Aim of the task:
Reply only with how many lines of the listing below hold the word "chevron".

Data for this task:
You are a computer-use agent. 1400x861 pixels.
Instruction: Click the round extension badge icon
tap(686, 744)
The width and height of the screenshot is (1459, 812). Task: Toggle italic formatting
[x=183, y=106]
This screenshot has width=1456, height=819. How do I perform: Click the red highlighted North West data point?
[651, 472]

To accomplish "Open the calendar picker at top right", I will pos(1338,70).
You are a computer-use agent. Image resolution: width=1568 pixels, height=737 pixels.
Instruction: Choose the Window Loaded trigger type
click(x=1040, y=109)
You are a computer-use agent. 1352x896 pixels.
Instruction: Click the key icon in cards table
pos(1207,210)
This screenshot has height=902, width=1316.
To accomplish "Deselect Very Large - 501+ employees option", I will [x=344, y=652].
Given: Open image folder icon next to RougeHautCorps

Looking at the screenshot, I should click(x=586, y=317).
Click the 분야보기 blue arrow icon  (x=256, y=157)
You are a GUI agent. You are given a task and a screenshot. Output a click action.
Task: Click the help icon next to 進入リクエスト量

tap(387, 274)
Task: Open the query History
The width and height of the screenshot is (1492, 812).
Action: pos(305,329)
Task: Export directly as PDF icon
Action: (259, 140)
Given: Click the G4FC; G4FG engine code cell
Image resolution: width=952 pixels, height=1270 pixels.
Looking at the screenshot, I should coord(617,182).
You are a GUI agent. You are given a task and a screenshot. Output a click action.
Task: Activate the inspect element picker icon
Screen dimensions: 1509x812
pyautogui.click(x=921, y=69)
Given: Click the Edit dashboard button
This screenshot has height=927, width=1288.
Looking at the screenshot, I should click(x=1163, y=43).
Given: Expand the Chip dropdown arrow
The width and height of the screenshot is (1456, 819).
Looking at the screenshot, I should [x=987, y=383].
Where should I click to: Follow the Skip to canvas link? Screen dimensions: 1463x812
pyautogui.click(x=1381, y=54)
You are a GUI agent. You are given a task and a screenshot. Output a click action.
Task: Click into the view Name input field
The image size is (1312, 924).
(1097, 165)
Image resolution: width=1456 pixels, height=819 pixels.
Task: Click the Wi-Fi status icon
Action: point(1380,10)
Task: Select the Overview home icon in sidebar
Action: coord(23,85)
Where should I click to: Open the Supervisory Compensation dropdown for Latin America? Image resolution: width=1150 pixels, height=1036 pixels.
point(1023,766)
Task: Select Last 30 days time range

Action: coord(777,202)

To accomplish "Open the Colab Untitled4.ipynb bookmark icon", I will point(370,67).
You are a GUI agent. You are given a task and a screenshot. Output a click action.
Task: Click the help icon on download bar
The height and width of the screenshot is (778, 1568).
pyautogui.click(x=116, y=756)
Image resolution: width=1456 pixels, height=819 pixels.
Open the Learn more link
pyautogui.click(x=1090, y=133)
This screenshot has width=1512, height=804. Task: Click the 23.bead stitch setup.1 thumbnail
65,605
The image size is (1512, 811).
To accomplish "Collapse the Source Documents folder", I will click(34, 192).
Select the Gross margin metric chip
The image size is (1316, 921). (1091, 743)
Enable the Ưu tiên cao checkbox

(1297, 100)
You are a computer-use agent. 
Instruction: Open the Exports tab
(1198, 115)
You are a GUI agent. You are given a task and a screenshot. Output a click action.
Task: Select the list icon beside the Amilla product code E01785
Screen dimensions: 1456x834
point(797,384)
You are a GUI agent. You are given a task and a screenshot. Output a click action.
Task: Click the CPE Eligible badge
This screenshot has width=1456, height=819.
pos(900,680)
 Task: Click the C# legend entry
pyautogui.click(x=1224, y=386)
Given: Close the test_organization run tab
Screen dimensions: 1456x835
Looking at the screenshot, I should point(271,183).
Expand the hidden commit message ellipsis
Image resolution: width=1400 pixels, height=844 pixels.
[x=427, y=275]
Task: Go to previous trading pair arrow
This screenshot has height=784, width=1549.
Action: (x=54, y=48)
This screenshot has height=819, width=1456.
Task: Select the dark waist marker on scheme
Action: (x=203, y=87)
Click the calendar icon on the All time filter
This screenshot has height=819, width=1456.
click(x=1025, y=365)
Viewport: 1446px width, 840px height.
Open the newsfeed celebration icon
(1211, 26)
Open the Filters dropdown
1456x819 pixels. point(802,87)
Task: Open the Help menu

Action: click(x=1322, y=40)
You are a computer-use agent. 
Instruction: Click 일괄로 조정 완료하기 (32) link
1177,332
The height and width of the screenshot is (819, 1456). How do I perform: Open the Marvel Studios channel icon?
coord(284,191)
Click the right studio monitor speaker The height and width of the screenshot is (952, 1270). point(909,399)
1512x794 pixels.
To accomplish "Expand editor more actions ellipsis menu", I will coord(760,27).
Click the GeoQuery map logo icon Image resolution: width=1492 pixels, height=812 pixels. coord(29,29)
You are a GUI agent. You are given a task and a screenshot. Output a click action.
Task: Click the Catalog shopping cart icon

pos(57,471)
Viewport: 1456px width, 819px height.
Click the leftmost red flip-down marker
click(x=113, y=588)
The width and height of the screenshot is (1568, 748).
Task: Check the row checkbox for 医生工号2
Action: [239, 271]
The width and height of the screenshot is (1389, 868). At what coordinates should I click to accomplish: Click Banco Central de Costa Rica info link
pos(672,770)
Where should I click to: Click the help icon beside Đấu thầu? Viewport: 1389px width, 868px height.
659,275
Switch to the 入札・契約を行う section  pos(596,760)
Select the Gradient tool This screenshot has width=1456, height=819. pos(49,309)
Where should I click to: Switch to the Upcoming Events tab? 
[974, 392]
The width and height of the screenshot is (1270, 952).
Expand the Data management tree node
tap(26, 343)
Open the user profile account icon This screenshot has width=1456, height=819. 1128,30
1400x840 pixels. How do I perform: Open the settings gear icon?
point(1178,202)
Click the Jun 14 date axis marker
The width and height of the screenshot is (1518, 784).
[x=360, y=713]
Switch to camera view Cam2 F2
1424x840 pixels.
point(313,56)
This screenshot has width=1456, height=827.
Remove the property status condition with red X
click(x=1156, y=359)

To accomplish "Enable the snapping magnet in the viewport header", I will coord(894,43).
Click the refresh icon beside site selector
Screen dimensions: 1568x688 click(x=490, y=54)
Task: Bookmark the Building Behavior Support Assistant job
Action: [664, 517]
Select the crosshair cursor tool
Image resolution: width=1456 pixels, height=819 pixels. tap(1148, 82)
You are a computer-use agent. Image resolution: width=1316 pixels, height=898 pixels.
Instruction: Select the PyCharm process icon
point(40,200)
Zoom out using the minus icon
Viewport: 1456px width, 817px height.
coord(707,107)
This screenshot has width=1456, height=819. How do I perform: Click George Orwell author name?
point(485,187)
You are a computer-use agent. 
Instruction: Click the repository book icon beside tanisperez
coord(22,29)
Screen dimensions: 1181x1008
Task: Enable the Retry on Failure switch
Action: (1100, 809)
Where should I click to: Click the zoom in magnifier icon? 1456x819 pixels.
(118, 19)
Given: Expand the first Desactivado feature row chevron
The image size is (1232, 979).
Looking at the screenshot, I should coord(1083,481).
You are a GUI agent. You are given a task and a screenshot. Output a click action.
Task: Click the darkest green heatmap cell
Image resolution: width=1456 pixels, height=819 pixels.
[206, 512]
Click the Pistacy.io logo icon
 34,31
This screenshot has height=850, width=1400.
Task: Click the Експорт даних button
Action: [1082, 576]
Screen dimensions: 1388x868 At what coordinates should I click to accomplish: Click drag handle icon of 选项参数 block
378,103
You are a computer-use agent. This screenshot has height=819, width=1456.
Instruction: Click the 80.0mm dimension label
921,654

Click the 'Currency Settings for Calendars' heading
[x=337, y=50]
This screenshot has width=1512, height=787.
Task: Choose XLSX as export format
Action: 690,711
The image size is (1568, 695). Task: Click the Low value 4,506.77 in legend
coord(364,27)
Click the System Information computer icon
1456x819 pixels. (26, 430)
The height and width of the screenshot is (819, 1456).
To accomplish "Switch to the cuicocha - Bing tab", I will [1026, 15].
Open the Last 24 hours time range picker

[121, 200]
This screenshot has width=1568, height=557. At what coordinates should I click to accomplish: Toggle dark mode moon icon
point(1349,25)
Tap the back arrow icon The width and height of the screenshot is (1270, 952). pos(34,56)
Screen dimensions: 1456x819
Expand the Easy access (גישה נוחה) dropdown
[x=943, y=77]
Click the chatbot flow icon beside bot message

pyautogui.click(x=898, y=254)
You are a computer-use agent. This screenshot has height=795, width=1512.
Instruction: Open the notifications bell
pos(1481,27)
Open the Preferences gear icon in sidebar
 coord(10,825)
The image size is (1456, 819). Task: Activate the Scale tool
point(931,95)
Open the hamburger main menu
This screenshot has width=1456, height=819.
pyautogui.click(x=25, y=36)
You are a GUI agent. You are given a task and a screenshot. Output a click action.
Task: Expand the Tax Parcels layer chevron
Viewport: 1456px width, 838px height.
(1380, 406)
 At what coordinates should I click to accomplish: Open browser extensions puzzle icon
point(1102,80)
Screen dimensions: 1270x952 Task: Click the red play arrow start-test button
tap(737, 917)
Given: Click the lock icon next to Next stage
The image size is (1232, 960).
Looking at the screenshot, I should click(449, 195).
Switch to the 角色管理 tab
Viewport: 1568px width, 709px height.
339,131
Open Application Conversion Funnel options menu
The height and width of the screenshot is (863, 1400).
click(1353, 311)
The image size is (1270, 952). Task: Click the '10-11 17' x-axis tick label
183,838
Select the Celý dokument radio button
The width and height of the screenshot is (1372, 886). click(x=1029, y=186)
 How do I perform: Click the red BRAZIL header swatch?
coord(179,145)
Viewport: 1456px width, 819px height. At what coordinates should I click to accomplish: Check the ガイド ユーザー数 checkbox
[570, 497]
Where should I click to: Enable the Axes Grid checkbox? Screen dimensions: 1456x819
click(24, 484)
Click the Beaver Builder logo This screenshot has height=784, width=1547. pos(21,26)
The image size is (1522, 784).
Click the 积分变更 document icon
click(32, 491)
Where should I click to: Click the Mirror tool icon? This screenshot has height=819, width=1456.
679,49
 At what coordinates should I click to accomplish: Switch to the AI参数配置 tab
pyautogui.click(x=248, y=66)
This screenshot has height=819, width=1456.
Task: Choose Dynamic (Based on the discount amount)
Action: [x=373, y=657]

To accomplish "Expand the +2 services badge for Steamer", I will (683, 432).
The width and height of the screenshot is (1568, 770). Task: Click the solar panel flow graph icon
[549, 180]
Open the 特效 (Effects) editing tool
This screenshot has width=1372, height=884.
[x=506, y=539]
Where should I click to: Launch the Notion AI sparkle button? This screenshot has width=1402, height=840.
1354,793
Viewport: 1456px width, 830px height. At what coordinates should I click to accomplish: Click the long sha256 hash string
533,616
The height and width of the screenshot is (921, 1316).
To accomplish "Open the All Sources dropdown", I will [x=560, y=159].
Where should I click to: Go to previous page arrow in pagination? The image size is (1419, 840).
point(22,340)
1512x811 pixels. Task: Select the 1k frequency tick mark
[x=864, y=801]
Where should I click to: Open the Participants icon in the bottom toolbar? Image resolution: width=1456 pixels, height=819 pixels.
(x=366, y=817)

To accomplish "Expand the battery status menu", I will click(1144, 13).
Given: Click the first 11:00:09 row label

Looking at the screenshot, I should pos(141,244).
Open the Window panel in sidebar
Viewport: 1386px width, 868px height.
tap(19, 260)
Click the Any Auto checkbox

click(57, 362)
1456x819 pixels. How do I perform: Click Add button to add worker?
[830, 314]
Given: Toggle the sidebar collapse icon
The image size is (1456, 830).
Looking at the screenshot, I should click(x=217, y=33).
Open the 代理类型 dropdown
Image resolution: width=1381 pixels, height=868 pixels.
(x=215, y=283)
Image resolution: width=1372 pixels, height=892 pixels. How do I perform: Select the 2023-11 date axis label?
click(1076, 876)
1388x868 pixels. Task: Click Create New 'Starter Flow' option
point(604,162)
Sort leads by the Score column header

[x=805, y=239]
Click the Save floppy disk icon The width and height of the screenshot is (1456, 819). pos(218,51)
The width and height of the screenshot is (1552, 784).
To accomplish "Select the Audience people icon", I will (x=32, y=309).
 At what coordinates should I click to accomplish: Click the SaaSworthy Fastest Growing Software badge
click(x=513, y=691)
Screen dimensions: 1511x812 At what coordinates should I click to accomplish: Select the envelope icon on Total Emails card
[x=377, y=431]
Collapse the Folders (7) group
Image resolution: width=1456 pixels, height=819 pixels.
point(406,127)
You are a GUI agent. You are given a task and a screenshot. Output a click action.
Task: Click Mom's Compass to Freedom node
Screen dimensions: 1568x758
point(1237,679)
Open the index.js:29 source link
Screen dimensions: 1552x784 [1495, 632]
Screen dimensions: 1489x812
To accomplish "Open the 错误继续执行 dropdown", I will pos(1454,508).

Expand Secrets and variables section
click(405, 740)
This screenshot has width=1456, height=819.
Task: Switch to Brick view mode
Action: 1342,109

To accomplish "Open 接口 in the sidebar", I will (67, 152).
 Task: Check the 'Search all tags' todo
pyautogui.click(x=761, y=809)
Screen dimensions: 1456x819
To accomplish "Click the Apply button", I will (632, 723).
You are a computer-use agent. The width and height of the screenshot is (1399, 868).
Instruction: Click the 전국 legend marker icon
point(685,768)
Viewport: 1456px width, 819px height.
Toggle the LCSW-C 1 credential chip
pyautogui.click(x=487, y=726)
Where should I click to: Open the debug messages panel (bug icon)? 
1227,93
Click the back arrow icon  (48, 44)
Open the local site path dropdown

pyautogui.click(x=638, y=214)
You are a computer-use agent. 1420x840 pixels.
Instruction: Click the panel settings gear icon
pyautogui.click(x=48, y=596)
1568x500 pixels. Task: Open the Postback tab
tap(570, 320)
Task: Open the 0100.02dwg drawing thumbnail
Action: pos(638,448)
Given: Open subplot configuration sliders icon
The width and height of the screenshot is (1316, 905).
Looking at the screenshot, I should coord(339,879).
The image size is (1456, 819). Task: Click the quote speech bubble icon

Written response:
2